Materials and Methods
The study relied on annual macroeconomic and fintech data for the period 1991–2023 (1370–1402 S.H.) to examine the dynamics of fintech’s impact on economic growth within an endogenous growth framework. The number of active fintech firms served as a proxy for fintech activity, in line with World Bank (2022) measurements, which highlight firm creation as the most accessible global indicator. Two complementary econometric approaches were employed. First, the autoregressive distributed lag (ARDL) model was used to analyze short-term and long-term dynamics. Second, the threshold regression (TR) model was applied to capture nonlinear effects under varying macroeconomic regimes. Specifically, four threshold variables (i.e., inflation, exchange rates, liquidity, and stock price index) were considered to examine whether the impact of fintech on growth varies across these conditions. Economic growth was the dependent variable, while sectoral credit ratios and investment rates were considered as control variables. By combining these models, the study provided a comprehensive assessment of fintech’s impact on economic growth and its interaction with macroeconomic fluctuations.
Results and Discussion
The results demonstrate that fintech plays an increasingly significant role in the modern economy, operating alongside traditional banks and influencing key macroeconomic variables—particularly economic growth.

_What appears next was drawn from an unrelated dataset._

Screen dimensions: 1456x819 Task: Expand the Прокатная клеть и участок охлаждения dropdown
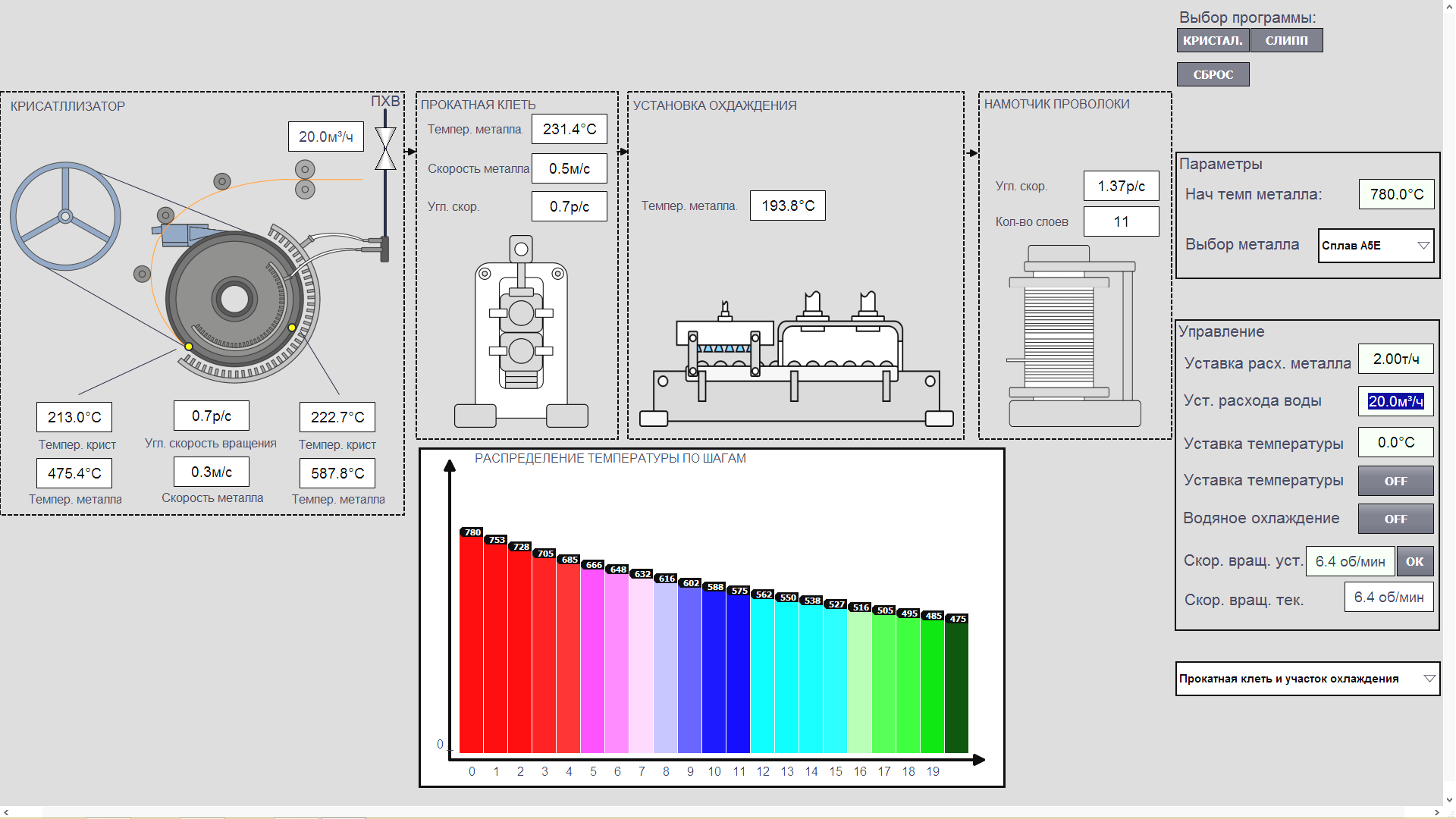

Empirical evidence confirms that the relationship between fintech development and growth is nonlinear; with effects that can be either positive or negative depending on prevailing macroeconomic conditions. Using the ARDL approach, the study confirmed a well-fitted model in which fintech exerts an overall positive effect on economic growth. However, analysis of macroeconomic thresholds—inflation, exchange rates, liquidity, and stock price index—revealed important nonlinear patterns. When inflation or exchange rates exceed critical thresholds, fintech’s impact on growth becomes negative, primarily due to rising investment, increased operational costs in technology infrastructure, and reduced financial accessibility. Similarly, excessive liquidity can heighten inflationary pressures, thus undermining fintech’s positive effects. In contrast, across varying levels of the stock price index, fintech consistently demonstrates a positive effect, reflecting its role in enhancing market efficiency and investor confidence.
Conclusion
According to the findings, fintech’s impact on economic growth is contingent upon macroeconomic stability. This study addressed a significant empirical gap by highlighting these threshold-dependent effects. It concludes that future research should further investigate the nonlinear (potentially U-shaped) relationship between fintech and economic growth, particularly through interaction terms that link fintech with macroeconomic variables.